E.g. In a criminal criminal investigation, the investigators would first have to element a magical cause, i.e. the murder victim was killed by the Fey Wild hunt, or because they evoked the wrong magical personality and pissed it off etc all before they get around to the the abusive spouse.
Engineers and programs might actually have to check for gremlins or build gremlin resistant systems. Police and military might have to adapt to fighting magical creatures or effects.
We'd also start burning witches again, this time for valid reason. The ability to alter other people's minds, torment, injure or kill remotely with no obvious link between the attacker and victim, is utterly horrifying. Moreover, as long as the "witch" was alive, could anyone ever be certain they weren't casting spells from prison? Likely, witchcraft would become a capital crime.
Long Answer
Background
It's important to not that prior to the 16th century at the earliest, no culture made a hard distinction between a materialistic "natural" world, the supernatural or the cosmology of the local religion. They were all part of the same set of phenomena and blended together seamlessly. Newton for example, spent a lot of time working on alchemy seeking what we would consider non-material magical results. Likewise, he saw the cosmology of his Christian faith as the basis for his "clockwork" cosmology.

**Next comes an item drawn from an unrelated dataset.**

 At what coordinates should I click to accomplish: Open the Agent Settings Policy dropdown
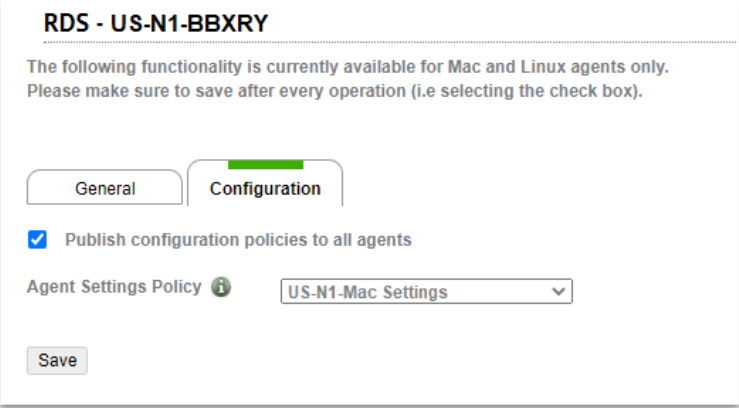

The key defining attribute that separates a magical world view and a materialistic scientific world view is the concept that the non-human and non-living world contains cognition, memory, desire, language and personality.

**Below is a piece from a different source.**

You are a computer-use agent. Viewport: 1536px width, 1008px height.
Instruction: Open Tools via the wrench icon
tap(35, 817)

In other words, in a magical world, you alter that world by communicating with some non-material being which in turn can influence the material world.
In a materialistic world view, only living organism can be communicated with. Non-living objects, like rocks, are manipulated by apply various material effects to them e.g. heating, cooling, acids, smashing etc.

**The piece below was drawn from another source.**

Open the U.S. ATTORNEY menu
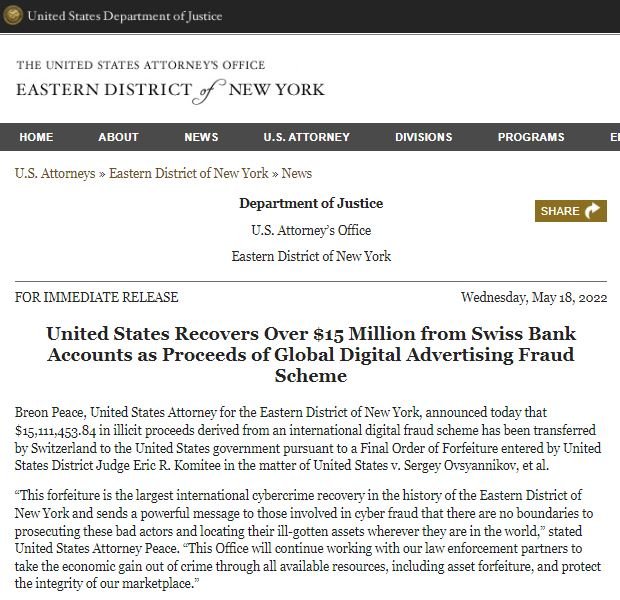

In Western magic you have to periods or groups: the Pagan era which overlaps and was eventually subsumed by Abrahamic magic which is magic associated with the world models of Judaism, Christianity, Gnosticism and Islam all the religions that trace back to Abraham. The major pre-Abrahamic influences come Egypt and Summaria
The major differences between the Pagan and Abrahamic magics lays in the immediacy of personality they communicate with. In Pagan magic, one evokes a specific non-material personality, which usually has specifically defined powers and regional range. Usually, dealing with the supernatural personality is pretty much like bargaining or trading with a powerful human being. Just as there are rituals for an audience with a king or priest, their are rituals for getting an audience with the entity. Just as humans won't do much for free, neither will the entities.
In Abrahamic magic, the cosmos, materialistic and otherwise, is created and manipulated by specific words e.g. which came originally from the words spoken by the creator God. "And god said, 'let there be light.'" Probably the best analogy would be that we all exist in a computer generated virtually reality, ala "The Matrix" and a magician is someone who knows the words to rewrite the program on the fly.
Note that in Abrahamic word magic, speaking, writing or sometimes even thinking of the word/sign/sigil, triggers their effects because the "word" and its effect are one and the same thing. Therefore, the real words an symbols must be encoded somehow so that people can learn them, without activating accidentally activating them.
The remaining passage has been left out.